08.01.2008 | 00:45

Land NÖ zur Novelle Ökostromgesetz

Plank: Brauchen optimale Rahmenbedingungen für Einsatz von erneuerbaren Energieträgern

Die NÖ Landesregierung hat in ihrer heutigen Sitzung auch eine umfangreiche Stellungnahme des Landes Niederösterreich zum Entwurf eines Bundesgesetzes, mit dem das Ökostromgesetz geändert wird, beschlossen. „Es geht uns darum, rasch all jenen Betreibern zu helfen, die aufgrund massiv gestiegener Rohstoffpreise teilweise sogar vor dem Konkurs stehen. Außerdem sollte die Chance genützt werden, nach dem Vorbild etwa des deutschen Gesetzes für erneuerbare Energien ein für Österreich zukunftsorientiertes Ökostromgesetz auf den Tisch zu legen", betont dazu Umwelt-Landesrat Dipl.Ing. Josef Plank.
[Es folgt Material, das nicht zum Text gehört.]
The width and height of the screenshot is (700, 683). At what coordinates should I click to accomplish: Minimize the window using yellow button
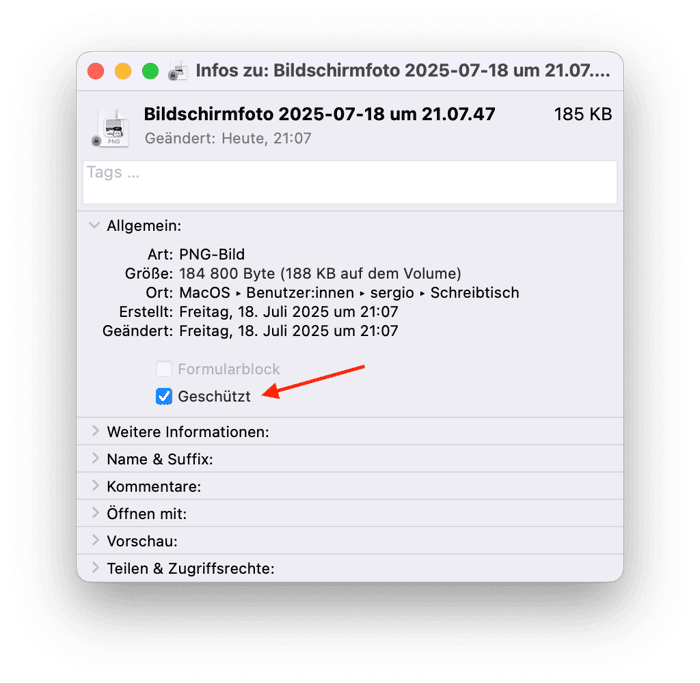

Das Ökostromgesetz soll im Hinblick auf die notwendige Erreichung der Ökostrom- und Klimaschutzziele einen weiteren Ausbau für Ökostromanlagen sicherstellen. Ziel ist die notwendige Entkoppelung von immer teurer werdenden Energieimporten aus dem Ausland. Zusätzlich wird dadurch ein weiterer Schritt in Richtung Energieversorgungssicherheit gesetzt.

„In einem zukunftsorientierten Ökostromgesetz sollten einheitliche Abnahmepflichten, einheitliche und auf die jeweilige Rohstoffsituation abgestimmte Tarifstrukturen und längere Laufzeiten ebenso vorgesehen werden wie eine transparente Finanzierung des Systems", so Plank.